WALTER COSTA BARROSO (cirurgião dentista) - Londrina




Questão de semântica
Todo ano é a mesma coisa. No último dia do ano o governo anuncia o novo salário mínimo, desfia um rosário de lamúrias e até tem ministro que alardeia ganho para o pobre assalariado. Puro efeito demagógico. O que é dado, mal e porcamente, é apenas a recomposição salarial, com a qual se procura equilibrar aquilo que perdemos durante o ano findo. O cartão corporativo dos governantes não é contingenciado, sendo seu valor liberado e ficamos impossibilitados de fiscalizá-lo uma vez que suas despesas são catalogadas como "segurança nacional". E a imprensa nos informa que foram cortados R$ 10,5 bilhões da pasta da Educação. Para um país que vinha anunciando ser "uma pátria educadora", esse é um golpe mortal na esperança do brasileiro.
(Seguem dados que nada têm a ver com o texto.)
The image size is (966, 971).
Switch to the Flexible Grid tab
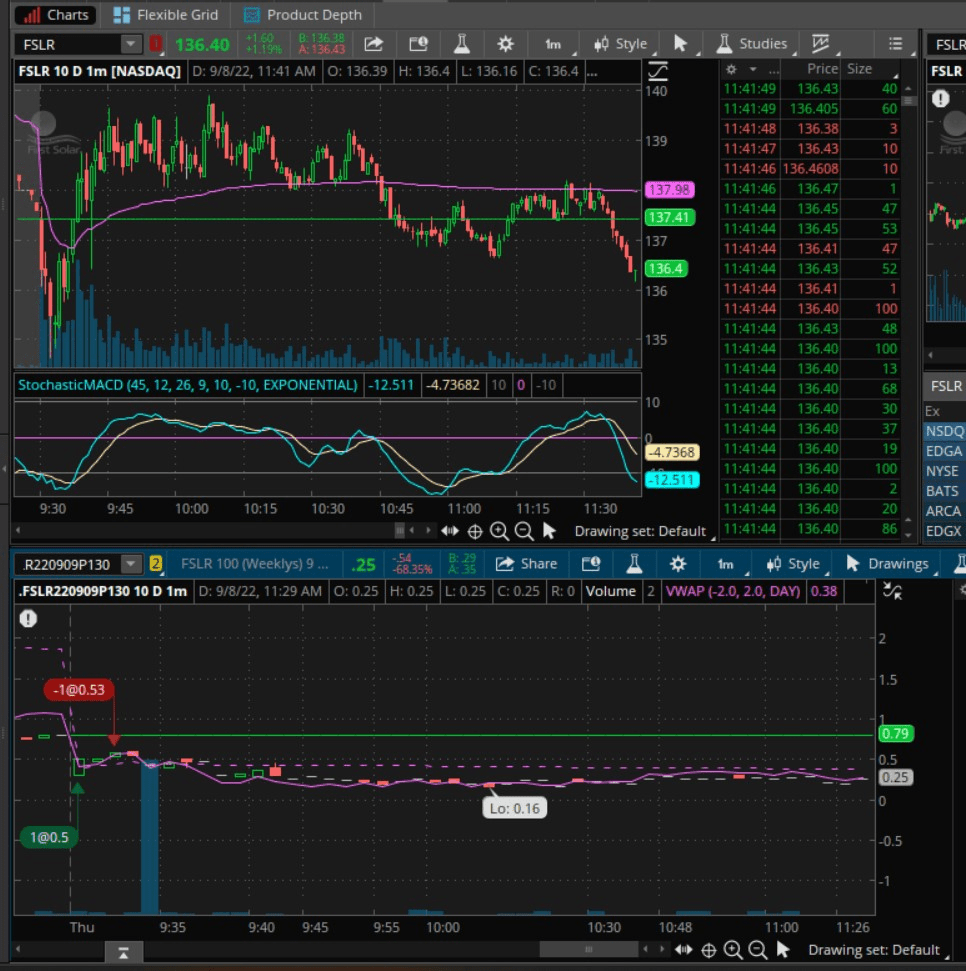(x=166, y=15)
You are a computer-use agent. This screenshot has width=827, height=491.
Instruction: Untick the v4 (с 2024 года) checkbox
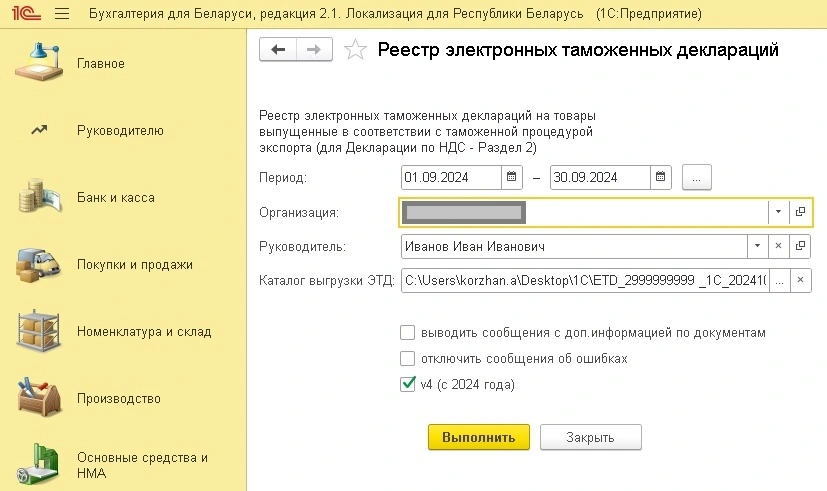pyautogui.click(x=407, y=383)
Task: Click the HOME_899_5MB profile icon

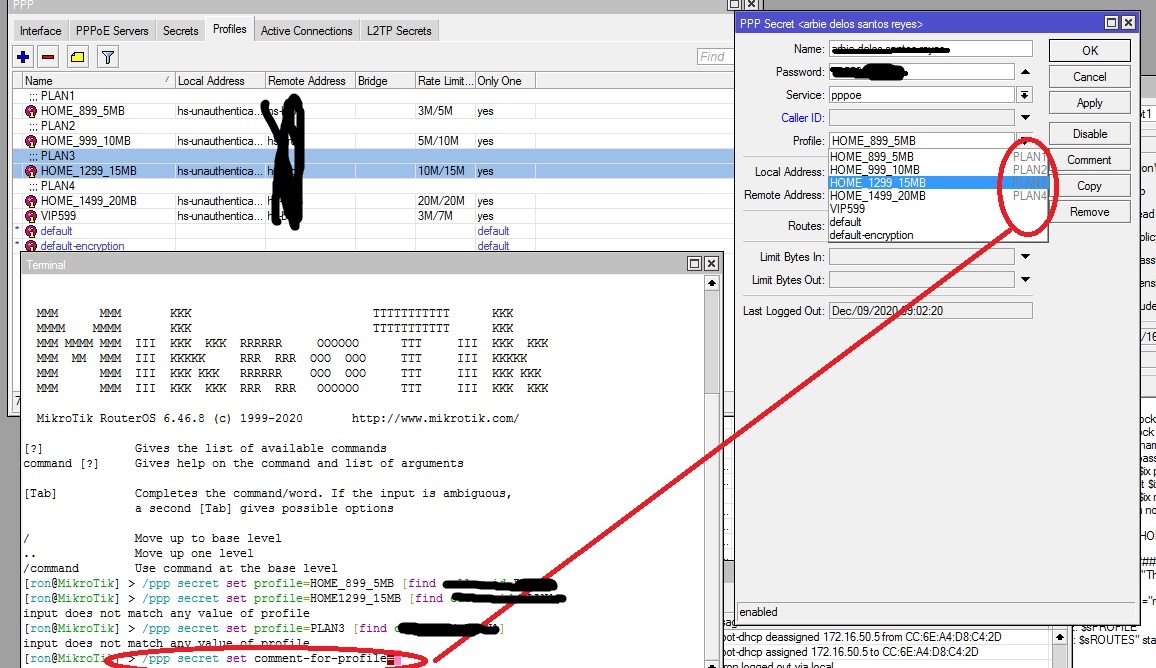Action: 31,111
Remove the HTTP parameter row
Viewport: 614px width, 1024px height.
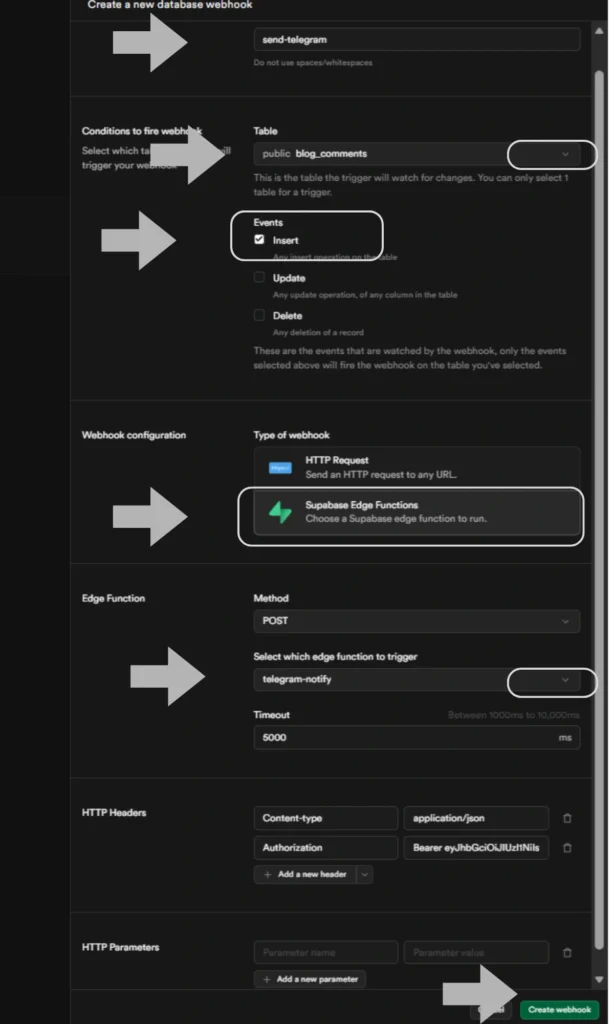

Quanto mais ignorante o povo, mais fácil dominá-lo.
EDSON MEDARDO SCARCHETTI (bacharel em Teologia) - Londrina




Mistério do pedágio
O que se esconde atrás das taxas absurdas dos pedágios no Paraná? A situação no Paraná é tão revoltante que nem mesmo em férias, quando estamos passeando, deixamos de nos indignar ou analisar o que leva um Estado e seus poderes constituídos permitir pedágios com valores absurdos. Ao chegar a Santa Catarina, como um passe de mágica, o valor do pedágio passa a ser R$ 1,90. Somos tratados como seres incapazes de raciocínio. O que será que se esconde atrás de concessões nebulosas e taxas absurdas e quem será que está lucrando tanto com isso? Caberia aos nossos representantes responder.